The present study found that miRNA-21 expression was upregulated 12.84-fold in female dogs with CMT, which is in agreement with the findings of a previous study [51] that reported increased miRNA-21 expression in mammary gland neoplasms and a fivefold increase in carcinoma samples. Furthermore, miR-21 was significantly upregulated in CMTs [52]. The use of microRNAs as indicators is becoming more common in human medicine as they are stable, noninvasive, easy to assess markers [53]. miR-21, miR-155, and miR-10b are established as oncogenic and metastasis-promoting miRNAs in breast cancer [54, 55]. The oncogenes, miR-21 and miR-29b, are associated with several cancers, including human mammary cancer, and have consistently found to be upregulated in mammary cancers using microarray analysis [56–59]. Moreover, miR-21 showed an increase in copy number in human mammary tumor tissues [60]. miR-21 targets both PTEN and TPM1, and loss of this miRNA results in increased caspase activity and subsequent apoptosis [59, 61]. Comparisons between normal mammary gland and neoplastic tissues showed that miR-21, miR-143, miR-194, and miR-203 were significantly increased and therefore matched the definition of an oncogenic miRNA [62]. miR-21 is a substantial biomarker for the diagnosis of breast cancer in human patients [63]. Despite the broad use of miR-21and its misregulation in association with different carcinomas, it remains a promising marker for the prognosis, diagnosis, and prediction of cancer [53].

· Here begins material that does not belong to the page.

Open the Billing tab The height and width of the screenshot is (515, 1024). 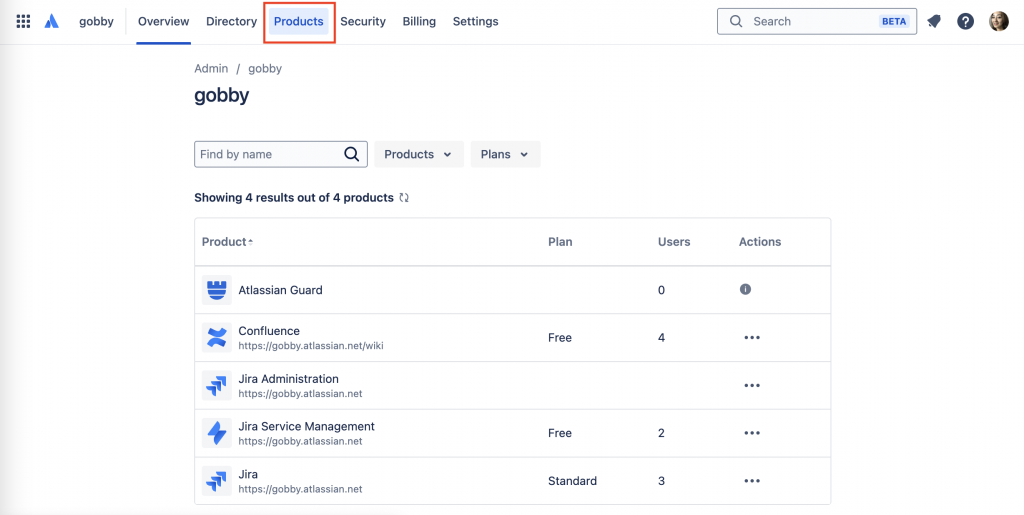tap(419, 21)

The tumors presented in the present study showed positive vimentin immunoreactivity, either partially or completely, with high expression of miR-21, indicating a mesenchymal origin of the tumor cells. Similarly, in a previous study on esophageal squamous cell carcinoma, miR-21 expression was predominantly present in fibroblasts associated with cancer [64]. Therefore, elevation of miR-21 may be directly attributed to mesenchymal cells expressing vimentin.
Limitations of this study, small number enrolled while strains of this study comparison between miR-21 and serum tumor marker. The attribution between high expression of miR-21 and mesenchymal origin of tumor cell required further investigation.